▶ [Task]: Convert the entries below into a JSON list of strings with one string per line, and leave out blank lines.

▶ [Dataset rows]:
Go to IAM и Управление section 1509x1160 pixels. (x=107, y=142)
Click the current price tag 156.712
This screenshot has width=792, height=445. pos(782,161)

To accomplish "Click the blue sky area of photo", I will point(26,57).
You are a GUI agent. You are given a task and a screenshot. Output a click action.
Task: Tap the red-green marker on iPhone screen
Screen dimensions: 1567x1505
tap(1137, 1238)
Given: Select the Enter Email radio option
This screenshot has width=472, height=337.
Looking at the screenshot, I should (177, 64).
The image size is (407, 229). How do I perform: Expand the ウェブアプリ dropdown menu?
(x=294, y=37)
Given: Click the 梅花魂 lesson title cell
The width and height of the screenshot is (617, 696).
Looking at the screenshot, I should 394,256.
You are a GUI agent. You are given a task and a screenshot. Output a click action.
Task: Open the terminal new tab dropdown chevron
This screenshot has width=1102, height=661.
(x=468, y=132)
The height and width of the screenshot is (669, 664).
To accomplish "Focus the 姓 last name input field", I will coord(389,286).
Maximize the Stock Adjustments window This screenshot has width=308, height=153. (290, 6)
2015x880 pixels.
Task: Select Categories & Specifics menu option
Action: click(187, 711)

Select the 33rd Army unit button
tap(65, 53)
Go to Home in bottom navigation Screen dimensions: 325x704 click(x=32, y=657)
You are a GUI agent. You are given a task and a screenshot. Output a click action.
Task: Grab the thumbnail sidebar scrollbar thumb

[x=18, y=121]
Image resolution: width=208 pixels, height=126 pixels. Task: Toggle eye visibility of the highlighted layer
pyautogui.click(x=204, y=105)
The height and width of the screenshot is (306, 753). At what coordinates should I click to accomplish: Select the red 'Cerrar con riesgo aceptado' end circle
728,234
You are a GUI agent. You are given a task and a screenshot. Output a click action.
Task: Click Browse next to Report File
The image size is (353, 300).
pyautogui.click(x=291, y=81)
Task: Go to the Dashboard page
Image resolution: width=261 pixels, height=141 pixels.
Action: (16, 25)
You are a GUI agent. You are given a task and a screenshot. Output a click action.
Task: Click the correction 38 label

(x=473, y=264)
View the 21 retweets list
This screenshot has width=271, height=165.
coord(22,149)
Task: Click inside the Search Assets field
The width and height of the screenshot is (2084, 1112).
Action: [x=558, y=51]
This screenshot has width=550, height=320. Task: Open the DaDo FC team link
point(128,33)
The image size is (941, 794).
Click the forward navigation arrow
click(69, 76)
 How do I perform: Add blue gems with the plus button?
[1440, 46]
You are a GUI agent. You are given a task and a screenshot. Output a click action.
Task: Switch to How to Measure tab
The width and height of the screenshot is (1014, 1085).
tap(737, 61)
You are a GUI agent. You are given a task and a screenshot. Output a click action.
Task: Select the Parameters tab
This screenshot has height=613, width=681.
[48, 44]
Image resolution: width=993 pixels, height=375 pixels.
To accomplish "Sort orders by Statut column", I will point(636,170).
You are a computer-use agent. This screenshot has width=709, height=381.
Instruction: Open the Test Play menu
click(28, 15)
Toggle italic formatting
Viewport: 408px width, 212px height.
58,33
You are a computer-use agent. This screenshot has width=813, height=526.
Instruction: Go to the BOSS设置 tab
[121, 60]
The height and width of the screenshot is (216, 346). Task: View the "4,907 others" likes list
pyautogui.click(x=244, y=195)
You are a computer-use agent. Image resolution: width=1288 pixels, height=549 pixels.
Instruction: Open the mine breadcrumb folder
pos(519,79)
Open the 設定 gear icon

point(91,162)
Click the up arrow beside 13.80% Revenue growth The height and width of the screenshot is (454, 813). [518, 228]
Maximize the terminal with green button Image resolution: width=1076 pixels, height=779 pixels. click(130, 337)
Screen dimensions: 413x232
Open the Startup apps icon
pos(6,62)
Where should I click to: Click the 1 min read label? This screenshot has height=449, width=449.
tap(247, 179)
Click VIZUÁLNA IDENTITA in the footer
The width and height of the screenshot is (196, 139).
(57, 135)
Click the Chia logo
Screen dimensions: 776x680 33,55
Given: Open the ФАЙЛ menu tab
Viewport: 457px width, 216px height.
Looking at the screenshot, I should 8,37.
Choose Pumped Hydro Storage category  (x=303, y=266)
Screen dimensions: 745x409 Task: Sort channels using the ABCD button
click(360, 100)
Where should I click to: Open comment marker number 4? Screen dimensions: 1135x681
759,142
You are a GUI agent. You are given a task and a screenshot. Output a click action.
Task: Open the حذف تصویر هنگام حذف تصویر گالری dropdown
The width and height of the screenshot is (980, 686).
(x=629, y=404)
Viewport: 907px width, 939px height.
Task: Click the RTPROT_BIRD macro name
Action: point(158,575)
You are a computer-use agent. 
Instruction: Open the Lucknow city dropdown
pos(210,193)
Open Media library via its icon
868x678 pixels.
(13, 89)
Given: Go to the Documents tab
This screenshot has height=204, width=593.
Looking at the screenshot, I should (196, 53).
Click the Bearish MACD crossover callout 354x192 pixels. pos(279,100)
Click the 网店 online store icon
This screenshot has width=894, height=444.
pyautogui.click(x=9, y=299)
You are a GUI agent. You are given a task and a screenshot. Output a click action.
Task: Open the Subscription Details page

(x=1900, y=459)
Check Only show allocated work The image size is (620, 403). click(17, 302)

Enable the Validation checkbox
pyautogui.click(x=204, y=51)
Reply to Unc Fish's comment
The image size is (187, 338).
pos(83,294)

▶ [Full solution]:
[
  "Go to IAM и Управление section 1509x1160 pixels. (x=107, y=142)",
  "Click the current price tag 156.712",
  "This screenshot has width=792, height=445. pos(782,161)",
  "To accomplish \"Click the blue sky area of photo\", I will point(26,57).",
  "You are a GUI agent. You are given a task and a screenshot. Output a click action.",
  "Task: Tap the red-green marker on iPhone screen",
  "Screen dimensions: 1567x1505",
  "tap(1137, 1238)",
  "Given: Select the Enter Email radio option",
  "This screenshot has width=472, height=337.",
  "Looking at the screenshot, I should (177, 64).",
  "The image size is (407, 229). How do I perform: Expand the ウェブアプリ dropdown menu?",
  "(x=294, y=37)",
  "Given: Click the 梅花魂 lesson title cell",
  "The width and height of the screenshot is (617, 696).",
  "Looking at the screenshot, I should 394,256.",
  "You are a GUI agent. You are given a task and a screenshot. Output a click action.",
  "Task: Open the terminal new tab dropdown chevron",
  "This screenshot has width=1102, height=661.",
  "(x=468, y=132)",
  "The height and width of the screenshot is (669, 664).",
  "To accomplish \"Focus the 姓 last name input field\", I will coord(389,286).",
  "Maximize the Stock Adjustments window This screenshot has width=308, height=153. (290, 6)",
  "2015x880 pixels.",
  "Task: Select Categories & Specifics menu option",
  "Action: click(187, 711)",
  "Select the 33rd Army unit button",
  "tap(65, 53)",
  "Go to Home in bottom navigation Screen dimensions: 325x704 click(x=32, y=657)",
  "You are a GUI agent. You are given a task and a screenshot. Output a click action.",
  "Task: Grab the thumbnail sidebar scrollbar thumb",
  "[x=18, y=121]",
  "Image resolution: width=208 pixels, height=126 pixels. Task: Toggle eye visibility of the highlighted layer",
  "pyautogui.click(x=204, y=105)",
  "The height and width of the screenshot is (306, 753). At what coordinates should I click to accomplish: Select the red 'Cerrar con riesgo aceptado' end circle",
  "728,234",
  "You are a GUI agent. You are given a task and a screenshot. Output a click action.",
  "Task: Click Browse next to Report File",
  "The image size is (353, 300).",
  "pyautogui.click(x=291, y=81)",
  "Task: Go to the Dashboard page",
  "Image resolution: width=261 pixels, height=141 pixels.",
  "Action: (16, 25)",
  "You are a GUI agent. You are given a task and a screenshot. Output a click action.",
  "Task: Click the correction 38 label",
  "(x=473, y=264)",
  "View the 21 retweets list",
  "This screenshot has width=271, height=165.",
  "coord(22,149)",
  "Task: Click inside the Search Assets field",
  "The width and height of the screenshot is (2084, 1112).",
  "Action: [x=558, y=51]",
  "This screenshot has width=550, height=320. Task: Open the DaDo FC team link",
  "point(128,33)",
  "The image size is (941, 794).",
  "Click the forward navigation arrow",
  "click(69, 76)",
  " How do I perform: Add blue gems with the plus button?",
  "[1440, 46]",
  "You are a GUI agent. You are given a task and a screenshot. Output a click action.",
  "Task: Switch to How to Measure tab",
  "The width and height of the screenshot is (1014, 1085).",
  "tap(737, 61)",
  "You are a GUI agent. You are given a task and a screenshot. Output a click action.",
  "Task: Select the Parameters tab",
  "This screenshot has height=613, width=681.",
  "[48, 44]",
  "Image resolution: width=993 pixels, height=375 pixels.",
  "To accomplish \"Sort orders by Statut column\", I will point(636,170).",
  "You are a computer-use agent. This screenshot has width=709, height=381.",
  "Instruction: Open the Test Play menu",
  "click(28, 15)",
  "Toggle italic formatting",
  "Viewport: 408px width, 212px height.",
  "58,33",
  "You are a computer-use agent. This screenshot has width=813, height=526.",
  "Instruction: Go to the BOSS设置 tab",
  "[121, 60]",
  "The height and width of the screenshot is (216, 346). Task: View the \"4,907 others\" likes list",
  "pyautogui.click(x=244, y=195)",
  "You are a computer-use agent. Image resolution: width=1288 pixels, height=549 pixels.",
  "Instruction: Open the mine breadcrumb folder",
  "pos(519,79)",
  "Open the 設定 gear icon",
  "point(91,162)",
  "Click the up arrow beside 13.80% Revenue growth The height and width of the screenshot is (454, 813). [518, 228]",
  "Maximize the terminal with green button Image resolution: width=1076 pixels, height=779 pixels. click(130, 337)",
  "Screen dimensions: 413x232",
  "Open the Startup apps icon",
  "pos(6,62)",
  "Where should I click to: Click the 1 min read label? This screenshot has height=449, width=449.",
  "tap(247, 179)",
  "Click VIZUÁLNA IDENTITA in the footer",
  "The width and height of the screenshot is (196, 139).",
  "(57, 135)",
  "Click the Chia logo",
  "Screen dimensions: 776x680 33,55",
  "Given: Open the ФАЙЛ menu tab",
  "Viewport: 457px width, 216px height.",
  "Looking at the screenshot, I should 8,37.",
  "Choose Pumped Hydro Storage category  (x=303, y=266)",
  "Screen dimensions: 745x409 Task: Sort channels using the ABCD button",
  "click(360, 100)",
  "Where should I click to: Open comment marker number 4? Screen dimensions: 1135x681",
  "759,142",
  "You are a GUI agent. You are given a task and a screenshot. Output a click action.",
  "Task: Open the حذف تصویر هنگام حذف تصویر گالری dropdown",
  "The width and height of the screenshot is (980, 686).",
  "(x=629, y=404)",
  "Viewport: 907px width, 939px height.",
  "Task: Click the RTPROT_BIRD macro name",
  "Action: point(158,575)",
  "You are a computer-use agent. ",
  "Instruction: Open the Lucknow city dropdown",
  "pos(210,193)",
  "Open Media library via its icon",
  "868x678 pixels.",
  "(13, 89)",
  "Given: Go to the Documents tab",
  "This screenshot has height=204, width=593.",
  "Looking at the screenshot, I should (196, 53).",
  "Click the Bearish MACD crossover callout 354x192 pixels. pos(279,100)",
  "Click the 网店 online store icon",
  "This screenshot has width=894, height=444.",
  "pyautogui.click(x=9, y=299)",
  "You are a GUI agent. You are given a task and a screenshot. Output a click action.",
  "Task: Open the Subscription Details page",
  "(x=1900, y=459)",
  "Check Only show allocated work The image size is (620, 403). click(17, 302)",
  "Enable the Validation checkbox",
  "pyautogui.click(x=204, y=51)",
  "Reply to Unc Fish's comment",
  "The image size is (187, 338).",
  "pos(83,294)"
]